§ Task item
Starting at the line that contains "Task: Click the BIOS Date field 08/07/2019" and ending at the final line of the entries below, write out each line exactly as it appears, but omit the pictures.

§ Task material
▬▬▬

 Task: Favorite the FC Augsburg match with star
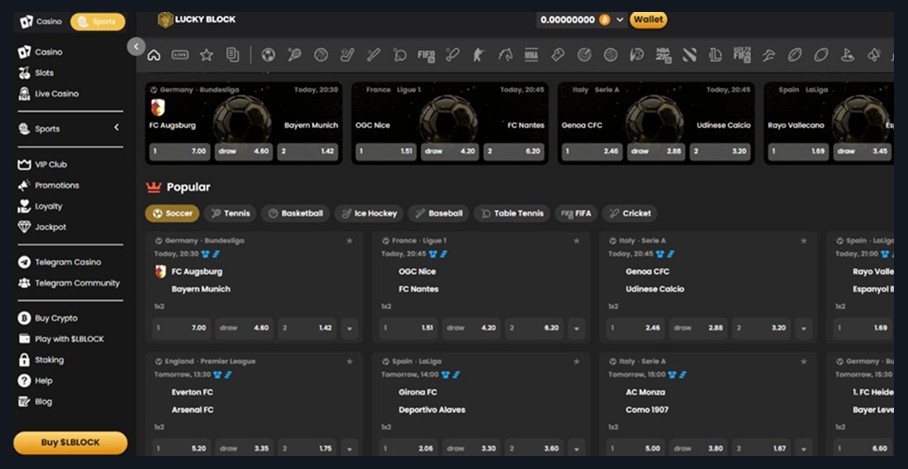349,241
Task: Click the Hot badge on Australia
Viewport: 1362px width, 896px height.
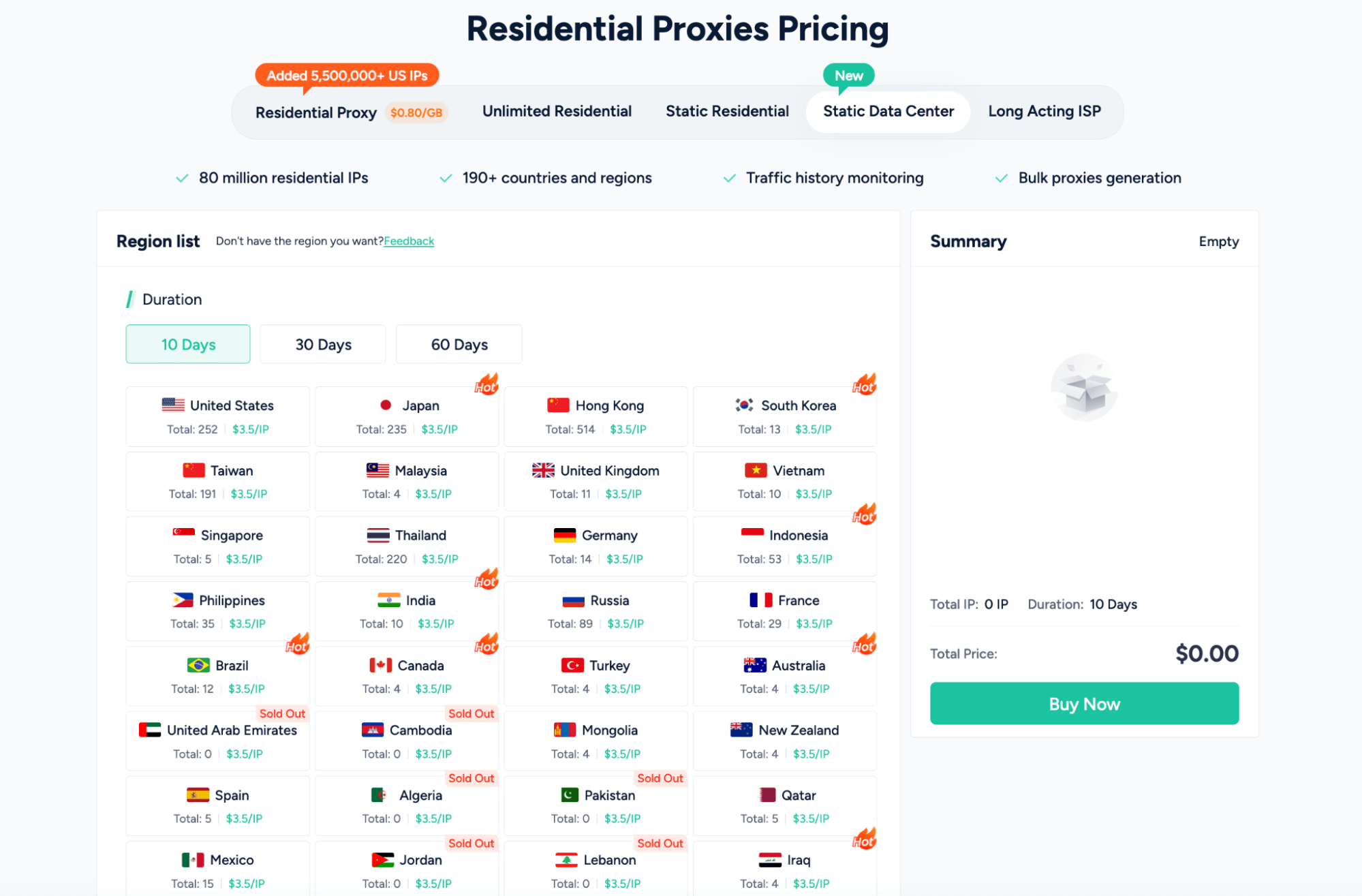Action: click(x=864, y=644)
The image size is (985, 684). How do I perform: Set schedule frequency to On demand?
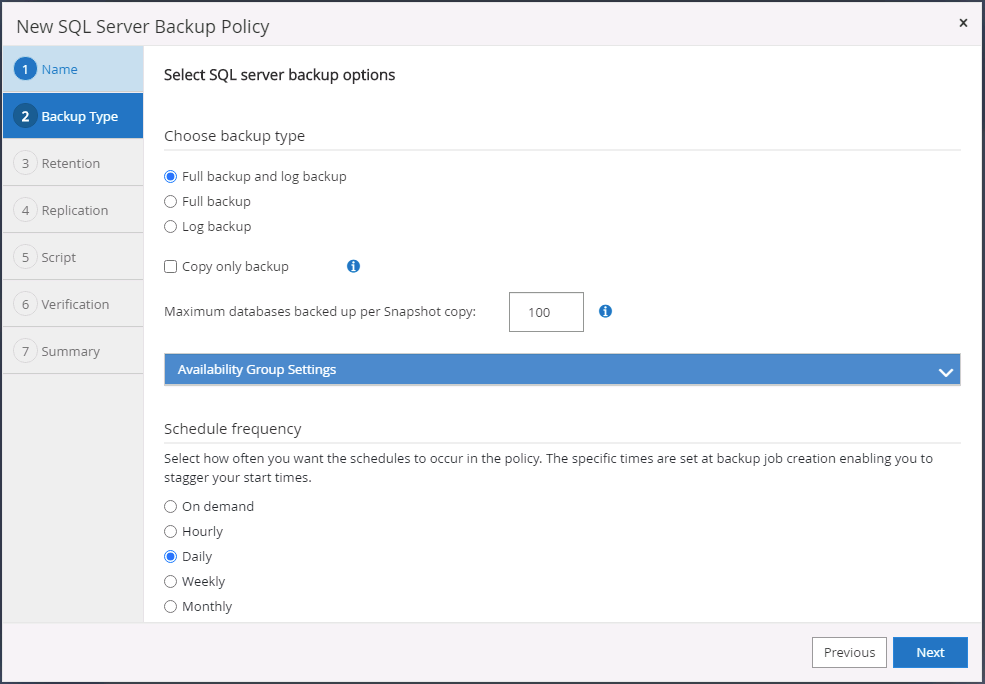click(171, 507)
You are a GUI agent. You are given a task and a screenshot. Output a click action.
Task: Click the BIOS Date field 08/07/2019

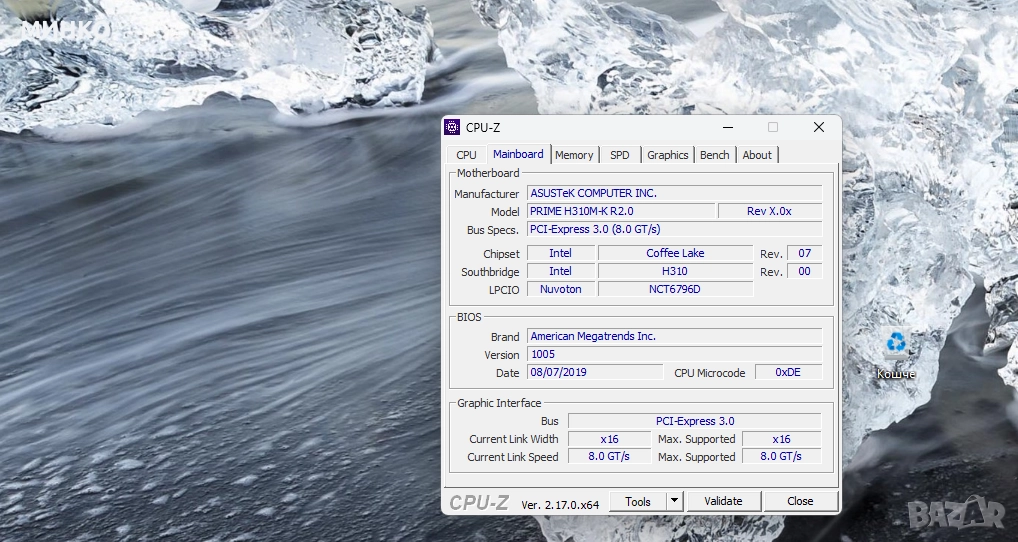pos(594,372)
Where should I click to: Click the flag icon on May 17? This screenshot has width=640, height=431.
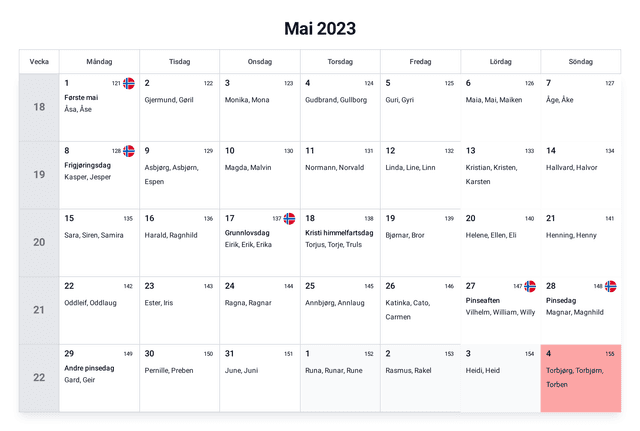tap(289, 218)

▬▬▬

§ Output below
Task: Click the BIOS Date field 08/07/2019

pos(594,372)
Where should I click to: Click the flag icon on May 17? This screenshot has width=640, height=431.
tap(289, 218)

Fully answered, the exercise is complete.